8 de Fevereiro de 2018
Tereza Cruvinel
As recentes declarações do ministro Luiz Fux levam qualquer brasileiro com pelo menos dois neurônios e uma dose mínima de realismo a concordar com o vaticínio sombrio do ex-ministro Roberto Amaral em seu artigo “O Poder do Judiciário e os dias piores que virão” (Carta Capital). Dias piores parecem estar mesmo a caminho. Na esfera jurídica, com o aprofundamento da grave hipertrofia do Judiciário, que cada vez mais legisla e interpreta as situações como quer, ao saber das conveniências políticas, dispensando-se de apontar a base legal e constitucional de suas decisões. E com isso, como diz o jurista Lenio Streck, o Direito vai se transfigurando em mera teoria política do poder, lastreada na moral vigente. Neste momento, este Direito distorcido tem como tarefa eliminar Lula da disputa política.
No campo da política propriamente dita, achei desalentador o prognóstico de Antonio Augusto de Queirós, diretor do Diap, de que o Congresso terá uma renovação inferior a 50%, apesar da tão falada desilusão com a política, e que ele ainda será pior que o atual, mais conservador e mais fisiológico, com ampliação das bancadas da Bíblia, do boi, da bala e dos empresários.
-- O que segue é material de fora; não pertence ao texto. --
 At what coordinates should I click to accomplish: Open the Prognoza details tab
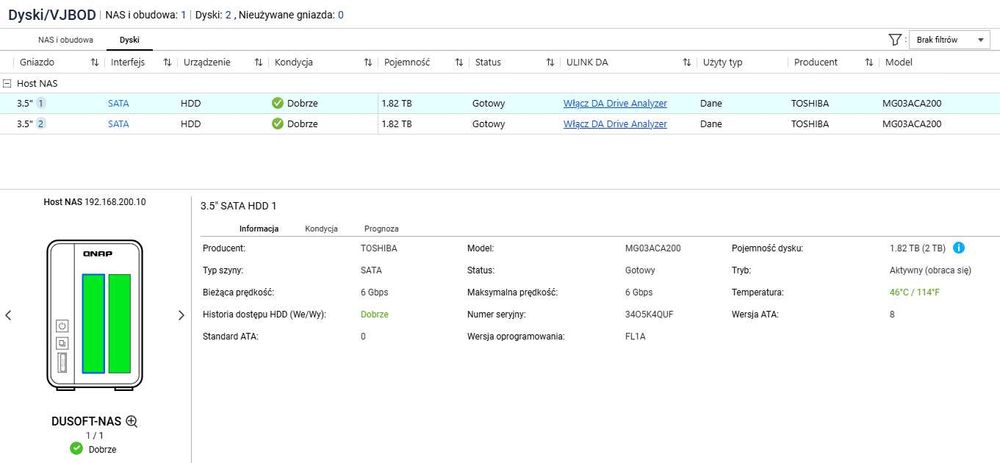381,228
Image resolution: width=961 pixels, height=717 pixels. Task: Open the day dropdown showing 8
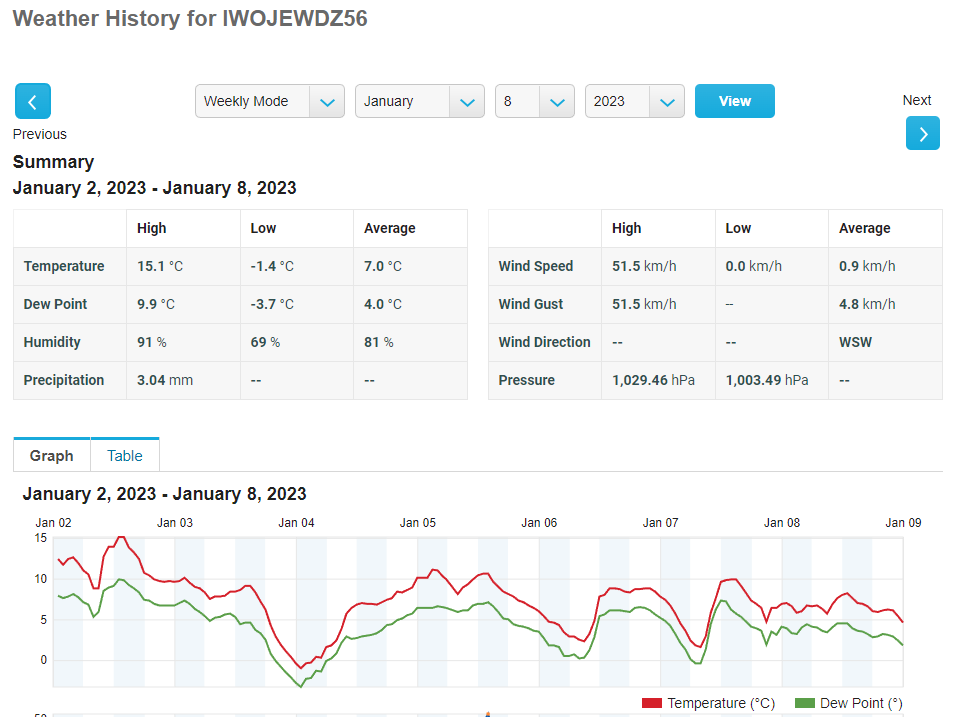click(534, 101)
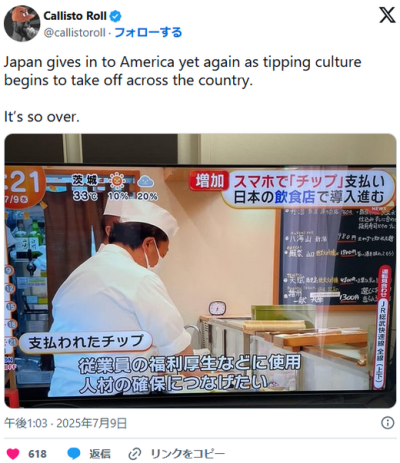Click Callisto Roll's profile avatar
The image size is (400, 463).
(x=22, y=23)
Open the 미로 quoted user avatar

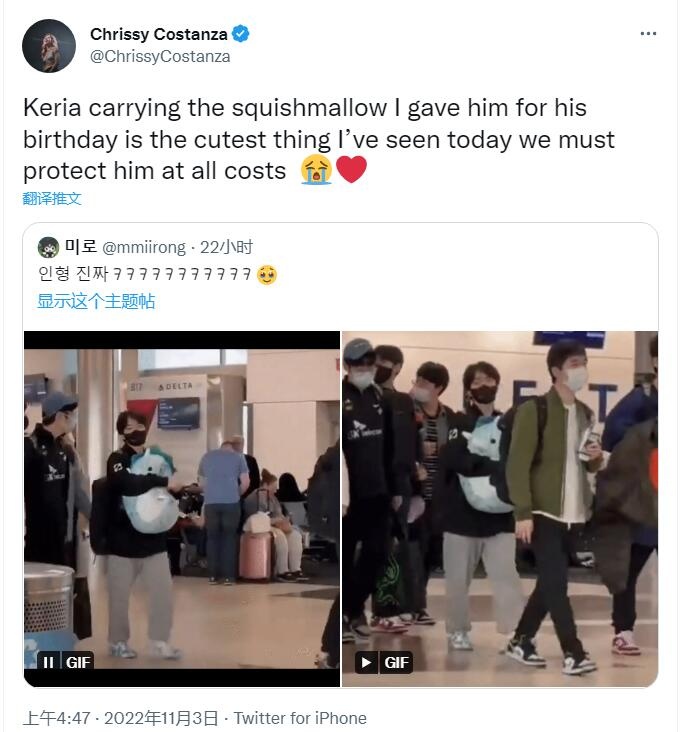[x=48, y=247]
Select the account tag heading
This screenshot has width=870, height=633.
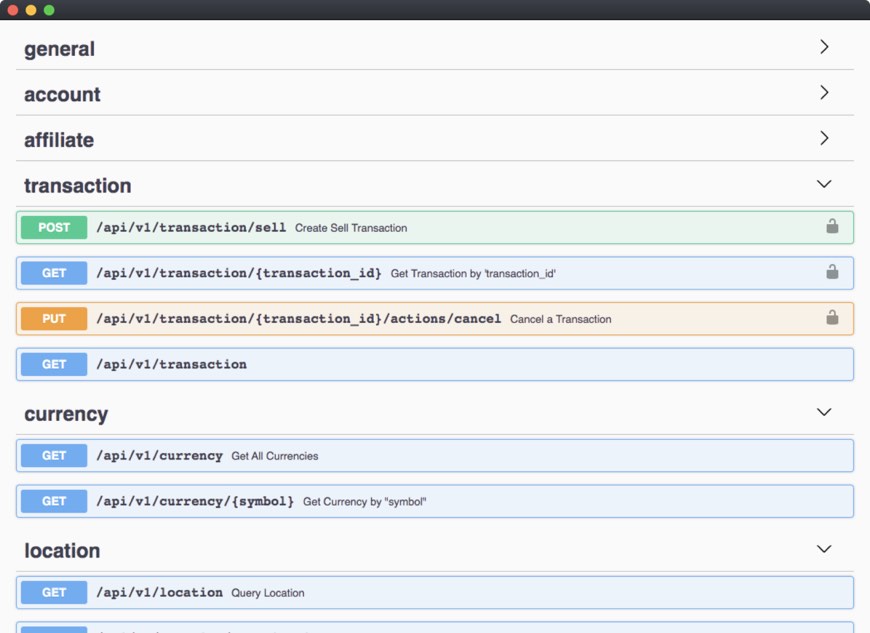coord(62,95)
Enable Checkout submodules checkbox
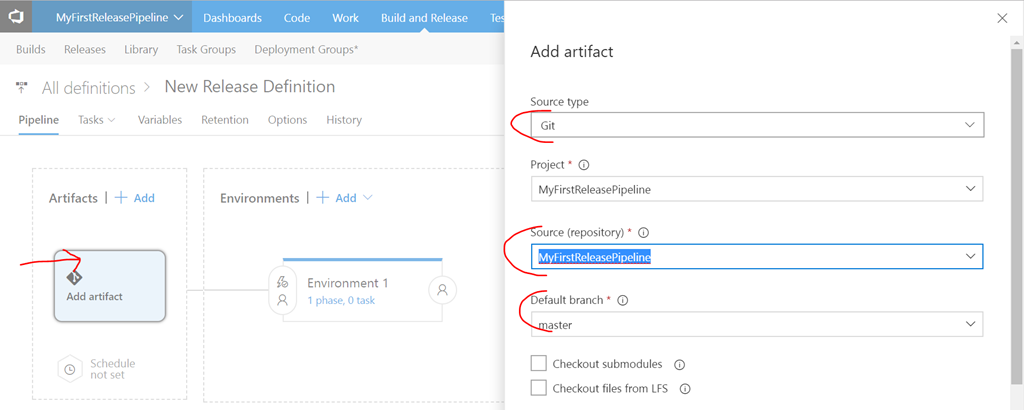The width and height of the screenshot is (1024, 410). [539, 364]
É desalentador porque Queirós costuma acertar muito em suas previsões eleitorais. Comecei a conferi-las ainda na eleição da Constituinte, em 1986, sempre reconhecendo o acerto de seus prognósticos. Agora ele diz:
- A pauta do Congresso que será eleito em 2018, com a criminalização da esquerda e o afastamento do PT do governo, tende a ser mais conservadora. Todas as bancadas do campo conservador estão investindo na expansão. Isso aponta para o aumento da tensão em relação a temas como maioridade penal, derrubada do estatuto do desarmamento, limitação de debates e políticas envolvendo questões de gênero e semelhantes.
Diante disso, os candidatos a presidente do campo progressista não podem negligenciar o imperativo de fazer campanha pedindo também aos eleitores muito cuidado na escolha dos candidatos a deputado federal, principalmente. Se o Brasil tivesse, como na França, eleitores parlamentares posteriores ao pleito presidencial, os eleitores mais facilmente proporcionariam ao presidente eleito este alinhamento. Mas como aqui o pleito é simultâneo, vamos ter novamente o quadro promissor de crise: presidente sem maioria no Congresso.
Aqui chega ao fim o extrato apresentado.